Image constraints with dataflow workers' boot image

0
votes

I tried setting up a Dataflow streaming job using the "Pub/Sub topic to BigQuery" template. My org has an image constraint policy in place. According to the documentation for image constraints (https://cloud.google.com/compute/docs/images/restricting-image-access#limitations), any image used by a GCP service should not be affected by these constraints. However the dataflow workers fail to launch, citing image constraints as a reason. What is the correct way to set image constraints in such a scenario?

This is what the error looked like -

   {
 insertId: "qnh47fd17tx"  
 labels: {
  dataflow.googleapis.com/job_id: "job_id"   
  dataflow.googleapis.com/job_name: "job_name"   
  dataflow.googleapis.com/region: "us-central1"   
 }
 logName: "projects/app/logs/dataflow.googleapis.com%2Fjob-message"  
 receiveTimestamp: ""  
 resource: {
  labels: {
   job_id: ""    
   job_name: ""    
   project_id: ""    
   region: "us-central1"    
   step_id: ""    
  }
  type: "dataflow_step"   
 }
 severity: "ERROR"  
 textPayload: "Workflow failed. Causes: Step "setup_resource_disks_harness50" failed., Step setup_resource_disks_harness50: Set up of resource disks_harness failed, Unable to create data disk(s)., Unknown error in operation 'operation-1600084247324-5af44a52c2574-7f195f5c-376e0b61': [CONDITION_NOT_MET] 'Constraint constraints/compute.trustedImageProjects violated for project getmega-app. Use of images from project dataflow-service-producer-prod is prohibited.'."  
 timestamp: ""  
}
1
google-cloud-dataflow
In order to investigate further, can you paste the error showed in the logs here ? - Alexandre Moraes
Included the error log @AlexandreMoraes - Tapish Rathore

1 Answers

0
votes

Since your project is using Image Constraints, you also have a trusted image policy configure. So, only sourced from that project are allowed to start VM's accross your organisation.

However, services such as Google Cloud Dataflow and Datalab use images from other Google projects to create VMs within your VPC, which means that you may encounter an error when launching a Dataflow Templated Job. This can be easily overcome by adding a few projects to your trusted project images. As follows:

Using gcloud,

1 - Get the existing policy for you project

gcloud beta resource-manager org-policies describe \
    compute.trustedImageProjects --effective \
    --project [PROJECT_ID] > policy.yaml

2 - Open the policy.yaml file in a text editor. You should see a file as below:

constraint: constraints/compute.trustedImageProjects
listPolicy:
  allowedValues:
    - projects/debian-cloud
    - projects/cos-cloud
  deniedValues:
    - projects/unwanted-images

3 - Modify the compute.trustedImageProjects constraint by adding the following projects:

projects/cos-cloud
projects/dataflow-service-producer-prod
projects/serverless-vpc-access-images
projects/windows-cloud

Notice that I have added all the projects that Google services may use to retrive/launch services. In your specific case, just adding projects/dataflow-service-producer-prod would be enough.

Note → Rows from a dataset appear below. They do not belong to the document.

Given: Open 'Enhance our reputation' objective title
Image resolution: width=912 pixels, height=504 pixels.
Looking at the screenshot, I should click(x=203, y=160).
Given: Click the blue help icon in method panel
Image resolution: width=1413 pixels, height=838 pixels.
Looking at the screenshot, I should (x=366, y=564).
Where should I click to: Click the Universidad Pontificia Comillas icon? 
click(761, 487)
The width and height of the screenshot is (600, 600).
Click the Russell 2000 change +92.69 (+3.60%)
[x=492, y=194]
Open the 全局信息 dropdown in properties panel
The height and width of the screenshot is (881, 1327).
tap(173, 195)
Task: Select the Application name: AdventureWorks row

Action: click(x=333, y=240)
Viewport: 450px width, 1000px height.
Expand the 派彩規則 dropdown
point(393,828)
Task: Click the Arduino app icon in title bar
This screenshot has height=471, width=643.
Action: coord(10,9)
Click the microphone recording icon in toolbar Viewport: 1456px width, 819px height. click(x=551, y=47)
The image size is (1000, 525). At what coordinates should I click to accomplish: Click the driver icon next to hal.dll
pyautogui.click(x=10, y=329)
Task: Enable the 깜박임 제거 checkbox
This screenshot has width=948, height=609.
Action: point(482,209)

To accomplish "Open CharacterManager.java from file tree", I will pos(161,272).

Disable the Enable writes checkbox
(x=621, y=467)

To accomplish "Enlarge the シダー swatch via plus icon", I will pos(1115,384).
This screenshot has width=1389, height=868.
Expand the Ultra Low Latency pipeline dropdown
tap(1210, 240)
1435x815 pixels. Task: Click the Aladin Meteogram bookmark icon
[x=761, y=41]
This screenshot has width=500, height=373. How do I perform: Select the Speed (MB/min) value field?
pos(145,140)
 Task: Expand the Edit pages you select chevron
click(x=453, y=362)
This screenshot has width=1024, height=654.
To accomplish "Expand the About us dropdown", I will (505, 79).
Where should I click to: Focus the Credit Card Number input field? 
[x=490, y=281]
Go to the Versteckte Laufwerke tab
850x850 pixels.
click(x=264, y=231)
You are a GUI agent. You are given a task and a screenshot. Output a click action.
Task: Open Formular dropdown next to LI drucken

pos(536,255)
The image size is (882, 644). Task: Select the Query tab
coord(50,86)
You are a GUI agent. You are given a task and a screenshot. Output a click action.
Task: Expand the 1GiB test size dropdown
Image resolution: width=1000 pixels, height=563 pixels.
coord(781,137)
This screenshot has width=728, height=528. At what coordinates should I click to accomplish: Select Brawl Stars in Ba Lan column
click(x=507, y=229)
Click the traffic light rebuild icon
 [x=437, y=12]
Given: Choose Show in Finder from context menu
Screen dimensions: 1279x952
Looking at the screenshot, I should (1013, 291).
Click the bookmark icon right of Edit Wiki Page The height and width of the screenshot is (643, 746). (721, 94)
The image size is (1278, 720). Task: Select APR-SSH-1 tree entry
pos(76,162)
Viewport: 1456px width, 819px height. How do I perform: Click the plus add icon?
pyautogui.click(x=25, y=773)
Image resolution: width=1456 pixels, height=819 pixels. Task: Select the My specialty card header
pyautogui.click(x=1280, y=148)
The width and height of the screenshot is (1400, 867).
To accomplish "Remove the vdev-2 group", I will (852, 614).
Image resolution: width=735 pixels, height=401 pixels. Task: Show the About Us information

4 - Apply the policy.yaml file to your project.

gcloud beta resource-manager org-policies set-policy \
--project [PROJECT_ID] policy.yaml

After perfoming these actions, you will be able to launch you templated Dataflow Job. Lastly, you can use the Console to add the projects specified in the 3rd step, as described in the documentation.

Note: be careful when sharing your logs that may contain personal information such as Project id or Job id. These information should not be disclosed in public.